I must’ve dozed off in the waiting room chair because I jump when I hear the sound of chairs being shuffled across the floor. I look around the room and rub my eyes. For a brief moment I’d forgotten where I am. At the doorway to the waiting room, a man is pushing a cart that’s loaded down with cleaning supplies, including a mop and bucket. When my vision has cleared enough, I see the floor is freshly mopped and still wet in certain areas. The janitor must’ve mopped all around me and I never even knew it. One thing that hasn’t changed, though, is the disinfectant smell in the air.

I sit up straight in the chair and stretch my arms in front of me. My body is stiff and cramped from being slouched in the chair for so long. Honestly, I probably would’ve been more comfortable sleeping in my car but just the thought of that sends a dull ache to my head. All of those nights I used to sleep there, moving from parking lot to parking lot, just so no one would find me. How did I allow myself to get that desperate?

I stand up and walk to the window. The sun is just coming up, and I can’t believe how beautiful the sky looks this morning. Looking out from the sixth floor window, I can see pretty far out. Off in the distance I can easily see the mountain that serves as a divider between the two cities. Even though the mountain is further away than what it really is, to me, it’s a divider between me and my daughter. This mountain is the only thing separating me from Chloe and I need to figure out how to reach the other side. Like, right now. I need my dad to meet his granddaughter.

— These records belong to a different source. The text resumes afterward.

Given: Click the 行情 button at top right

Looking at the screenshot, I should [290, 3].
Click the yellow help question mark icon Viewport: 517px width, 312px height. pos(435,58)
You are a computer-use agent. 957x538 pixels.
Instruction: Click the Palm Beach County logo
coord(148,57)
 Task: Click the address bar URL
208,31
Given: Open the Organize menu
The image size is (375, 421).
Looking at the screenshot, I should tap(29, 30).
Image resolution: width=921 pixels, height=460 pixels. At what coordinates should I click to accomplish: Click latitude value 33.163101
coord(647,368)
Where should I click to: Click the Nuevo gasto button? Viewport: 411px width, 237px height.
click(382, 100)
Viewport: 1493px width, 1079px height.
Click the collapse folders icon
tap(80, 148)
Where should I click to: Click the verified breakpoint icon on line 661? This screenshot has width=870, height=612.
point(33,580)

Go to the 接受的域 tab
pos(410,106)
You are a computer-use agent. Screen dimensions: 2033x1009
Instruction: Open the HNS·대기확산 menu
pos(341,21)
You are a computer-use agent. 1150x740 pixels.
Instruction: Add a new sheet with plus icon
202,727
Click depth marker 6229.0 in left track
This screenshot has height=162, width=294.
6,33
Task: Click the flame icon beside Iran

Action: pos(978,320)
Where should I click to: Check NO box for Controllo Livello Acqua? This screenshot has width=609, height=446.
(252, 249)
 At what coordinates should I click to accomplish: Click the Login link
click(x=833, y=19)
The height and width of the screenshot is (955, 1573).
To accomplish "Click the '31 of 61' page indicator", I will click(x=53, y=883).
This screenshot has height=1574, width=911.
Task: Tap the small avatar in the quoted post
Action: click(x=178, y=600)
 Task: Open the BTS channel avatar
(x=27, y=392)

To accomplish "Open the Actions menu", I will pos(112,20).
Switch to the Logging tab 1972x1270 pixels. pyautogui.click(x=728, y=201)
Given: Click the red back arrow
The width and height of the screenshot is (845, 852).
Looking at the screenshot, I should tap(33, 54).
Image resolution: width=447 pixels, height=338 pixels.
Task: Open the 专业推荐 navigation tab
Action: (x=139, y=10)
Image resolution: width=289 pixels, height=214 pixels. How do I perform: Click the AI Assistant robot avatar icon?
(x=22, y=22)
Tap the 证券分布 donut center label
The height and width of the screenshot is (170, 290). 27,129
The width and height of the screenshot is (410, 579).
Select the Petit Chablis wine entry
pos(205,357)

“Sir.” I feel someone tap my arm and I look around to see a middle-aged woman standing beside me. “Sir, is that your phone over there?”

“Huh?” I reply not realizing how long I’ve been staring out the window, lost in my own thoughts.

“That phone over there,” the lady points to the chair I was sitting in earlier. “It’s been ringing for a few moments. Thought since you were the only one in here maybe it was yours.”

“Oh, yeah, it’s mine. Thanks.” I turn and walk over to the chair I’d claimed all night. I pick up my phone and see I’ve had three missed phone calls as well as a couple of texts. It must’ve fallen from my lap when I stood up to walk to the window.  I listen to my voicemail first and learn that both of my brothers are on their way here. The other one is from Grace. As I listen to her sweet, caring voice, there’s not a doubt in my mind that I’m a lucky man. As soon as her mom gets to the house, she’ll be coming to sit with me as well as bringing some breakfast and a change of clothes. She also wanted to know if there was anything else I needed her to bring. I immediately text her back, asking for my cell phone charger. Before I can click off the message, she replies that it’s already in her purse. Grace—she doesn’t forget a thing.

I click on my email again and there’s still nothing. Why can’t I get a damn response?

I reach for my wallet and pull out the folded slip of paper tucked behind my driver’s license. Not sure why, but there was some reason I jotted down Jennifer’s contact information. Now, as I stare down at the numbers, I know the reason why. Today may not bring good news for my father and I’m not sure I could live with myself knowing I didn’t do everything I possibly could. I can’t wait around checking my email numerous times a day. I’ve got to act now.

It’s not quite eight o’clock yet and I feel bad for calling so early in the morning, but if I’m going to do this, I need to do it while I still have the courage. I tap out the numbers of the first phone number and hit the call button. It’s now or never. After the sixth or seventh ring, voicemail picks up.

“Hi, this is Jennifer. I’m unable to take your call but you know what to do. Thanks and have a great day.”

I sit completely frozen in my chair. It’s been so many years since I’ve heard that voice and it takes me back to another place in time—a time when I had so much growing up to do. A time when I had something so good but I let it slip right through my fingers.

I truly did care for Jennifer. I really did. I was just a damn asshole who felt the world owed me.

I look down at the paper again and punch in the second number. Before I hit the send button, I ask myself if this is what I really want to do. Am I ready to deal with the past and all of those painful memories if someone answers this time?

“Hello?” a male voice says on the other end.